# Given records

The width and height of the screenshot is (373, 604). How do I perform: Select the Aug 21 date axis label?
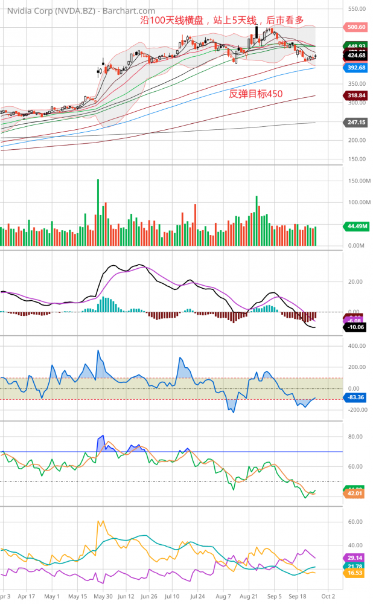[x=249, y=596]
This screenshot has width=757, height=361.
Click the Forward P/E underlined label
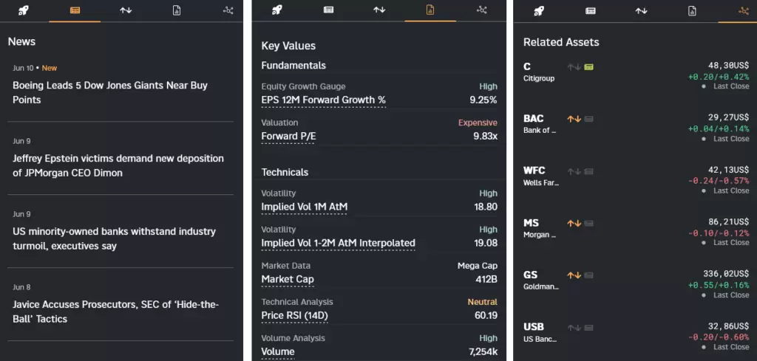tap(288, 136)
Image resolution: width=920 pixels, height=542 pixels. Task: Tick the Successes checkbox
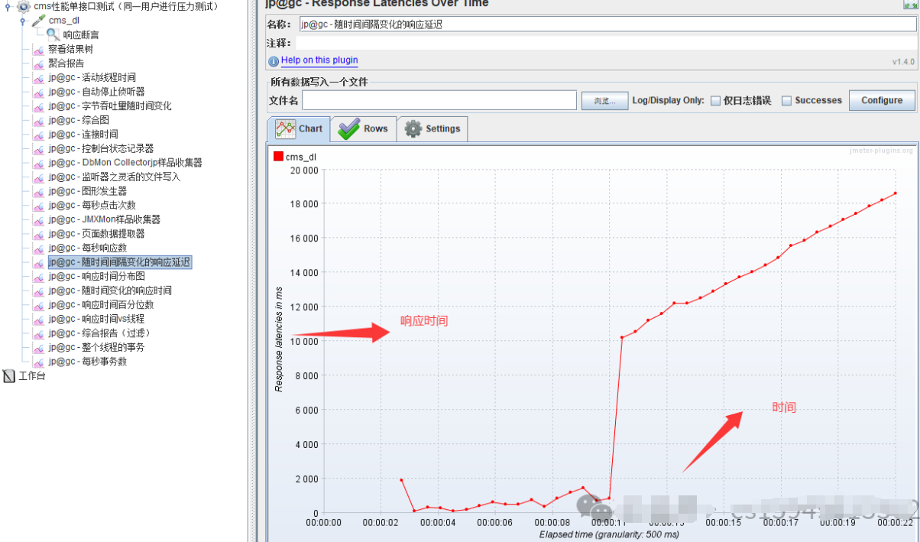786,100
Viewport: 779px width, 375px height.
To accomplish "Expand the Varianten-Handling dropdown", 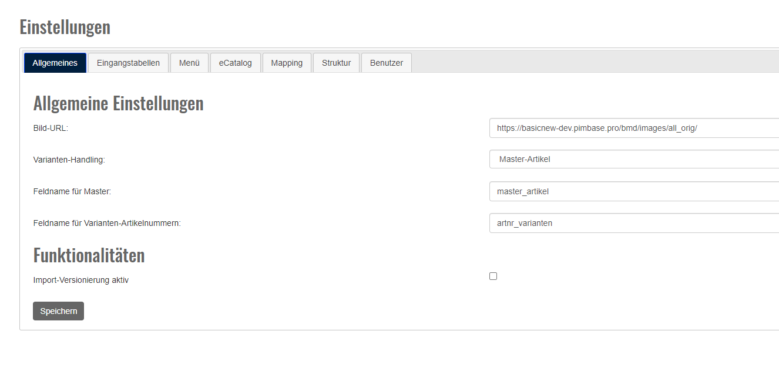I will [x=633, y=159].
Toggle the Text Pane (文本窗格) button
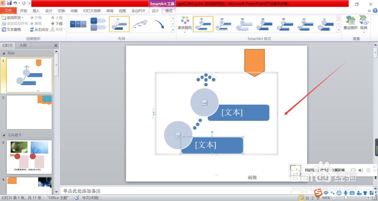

# Task requirements
Please return exactly the lines above, from where the listing starts to the line holding "Viewport: 779px width, 375px height.", inclusive, with the pictures omitted.

# Exercise answer
The width and height of the screenshot is (373, 604). How do I perform: Select the Aug 21 date axis label?
[x=249, y=596]
This screenshot has width=757, height=361.
Click the Forward P/E underlined label
tap(288, 136)
Image resolution: width=920 pixels, height=542 pixels. Task: Tick the Successes checkbox
786,100
Viewport: 779px width, 375px height.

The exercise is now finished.